ごねたフォコに渋々応じ、メフルたちはベール王族の屋敷へと、彼らを案内した。
「これで満足か、『狐』殿」
「はい。……大変失礼いたしました。重ねて申し上げますが、我々の周りには、非常に敵が多いもので」
「……ああ、なるほど」
ここでマフスが、フォコの思惑に気が付く。
「どこに間諜、スパイがいるか分かりませんものね」
「そう言うことです。我々がしようとしとる話は、そうそう敵の耳に入れたくない類のものですからな。
お屋敷の中でしたら、そんなけったいな人も居てませんでしょうし」
「なるほど、そうだったか。……考えが至らず、大変失礼した」
メフルはそう言って、小さく頭を下げた。
「いえ、こちらこそすみません。回りくどいことをしてしもて。
……で、そもそもの我々の話としましては、ベールさんとこと我々で、政治面における提携、言い換えれば南海を正しく統治するための、適切なパートナーとして協力し合おうか、っちゅうことやったんですけども、……率直に尋ねますが、可能ですか?」
「可能、……とは正直に言って、言い難い」
「ふむ。その理由はなんでしょう?」
「……ちょっと待ってくれないか、ホコウとやら」
メフルはフォコの横に座ったままのアミルにチラ、と目を向け、もう一度フォコに顔を向ける。
「何故君が話を? シルム代表が、この話を持ってきたのでは?」
「シルムはあくまで、ロクシルム商業連合のツートップの一人です。
僕は彼とツートップのもう一人であるロックス、この二人を引き合わせ、南海における新たな商工業網の構築をしていました。
言わば彼ら二人は、僕の部下と言っていい。いわゆる頭、総司令官は僕なんです」
「つまり……、ロクシルムはあくまで、あなたの戦いの手段である、と。ロクシルムを操り、これまでの戦いの道具にしてきた、と。そう言うことでしょうか」
「有り体に言えば、そうです」
フォコの回答に、メフル兄妹は顔をしかめた。
「そして、……君の戦いに、我々も巻き込もうと、そう言うことなのか?」
「巻き込む?」
フォコもまた、メフルたちをにらみ付けた。
「あなた方は、このままでいいと? このまま、レヴィアの侵略とスパスの横行に身を任せていい、と言うんですか?
それならもう、話は無用です。僕たちは別のところへ話をしに行くだけです」
「詭弁に過ぎる。何のかんのと述べながら、結局は君の私利私欲のために、我々を使おうと言うのではないか」
メフルの言葉に、アミルが噛みついた。
「それは違います、殿下。ホコウはあくまでも俺……、私たちのために動いてきたのです。
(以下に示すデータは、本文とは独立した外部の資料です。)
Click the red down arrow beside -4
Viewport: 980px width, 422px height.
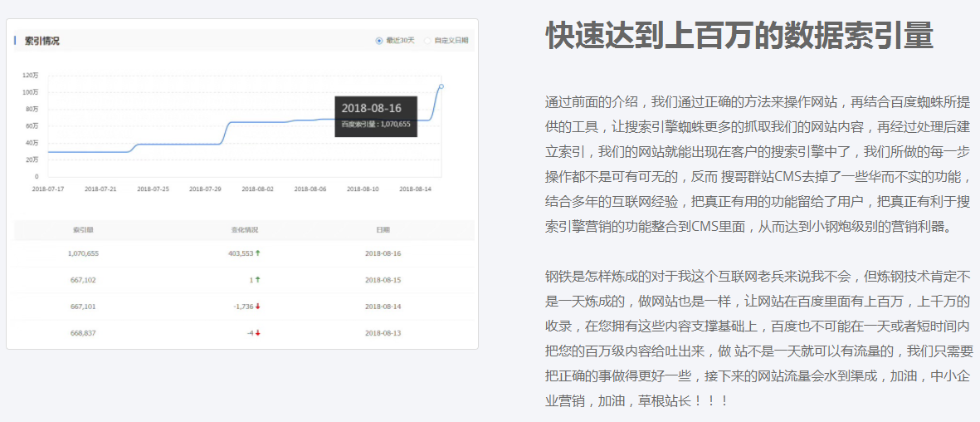pos(258,333)
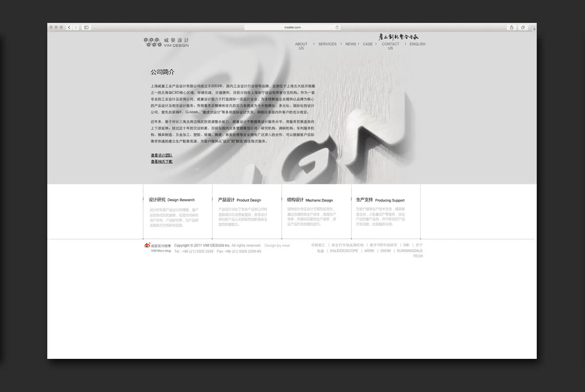Open the KALEIDOSCOPE footer link

tap(344, 251)
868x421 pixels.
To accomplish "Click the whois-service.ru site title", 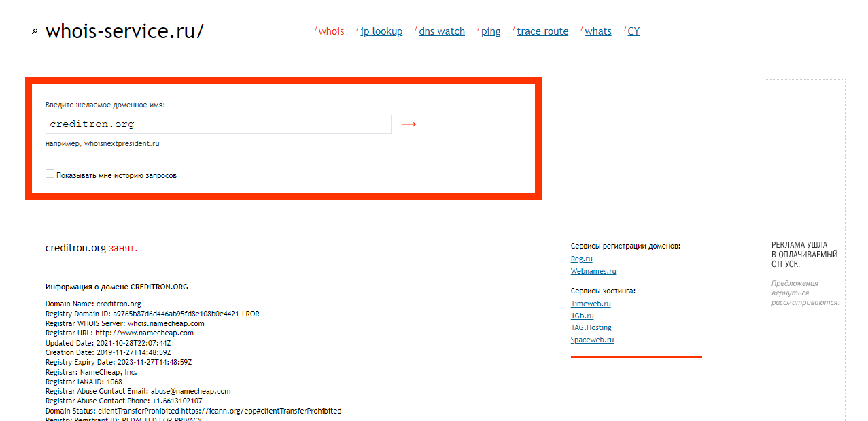I will (x=124, y=31).
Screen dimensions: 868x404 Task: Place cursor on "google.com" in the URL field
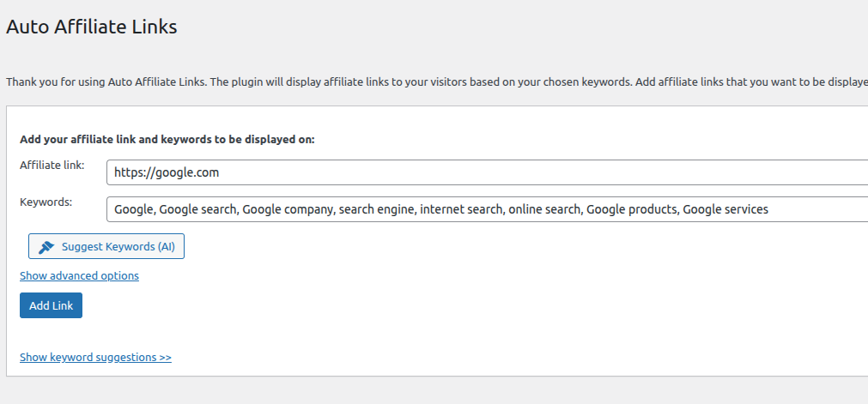pos(189,172)
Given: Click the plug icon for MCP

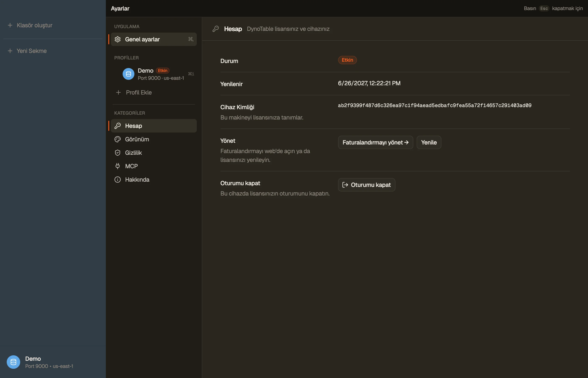Looking at the screenshot, I should pyautogui.click(x=118, y=166).
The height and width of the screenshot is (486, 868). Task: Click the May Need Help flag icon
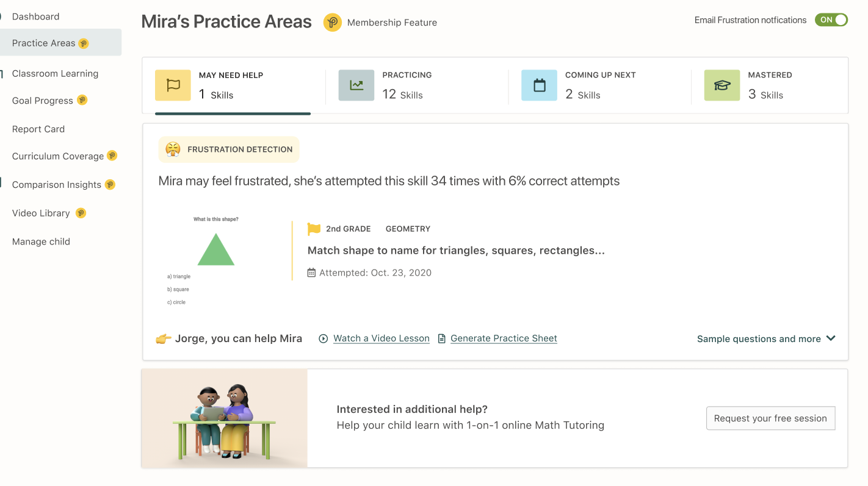click(x=173, y=85)
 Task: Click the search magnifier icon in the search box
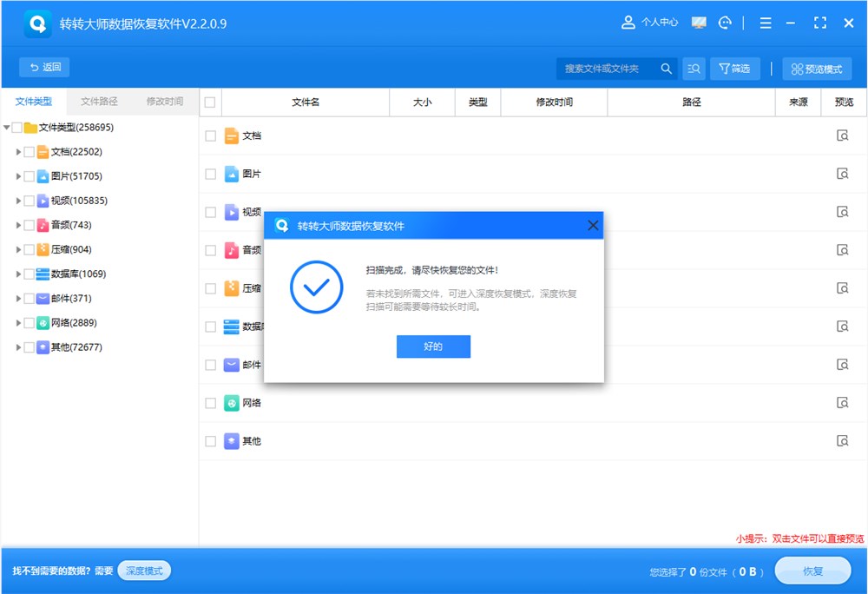[x=667, y=69]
落ちぶれていた私と仲間を更生させ、自由な商業を封じられてきた南海の皆のために大商会を組織し、スパス系の追い出しに成功しつつある。
その上で、彼は金も地位も、我々に要求はしていない。ただ、我々南海の民の幸せのために動いている。私利私欲なんて、とんでもない的外れです」
「ほう……」
「そして今、ホコウがあなた方に頼んでいることもまた、南海のためです。彼一人の利益のためであれば、例えば自分が王を名乗ってしまえばいい。そうでしょう?」
「それはあまりにも飛躍した、現実離れの理屈です。……けれど」
マフスは顔を真っ赤にしてフォコを擁護したアミルを見て、深くうなずいた。
「確かに、言う通りではあります。今この時に至るまで、わたしたちはシルム代表の名前は存じていても、ホコウさんの名前は存じませんでした。
あなたはあくまでも、シルム代表を支える立場にいるのですね」
「その通りです。僕は南海で名を馳せるつもりは毛頭ありません。
あくまでこの『砂と海の世界』で活躍し、富と栄誉を得るのは、ロクシルムとベール、この2つであると、確約します」
「……では君は、一体何のために、こんなことをするのだ?」
メフルは疑い深そうな目をフォコに向けて尋ねる。
「金もいらない、地位もいらない。では何を欲している? ただの英雄願望だけで、動いているわけでもあるまい?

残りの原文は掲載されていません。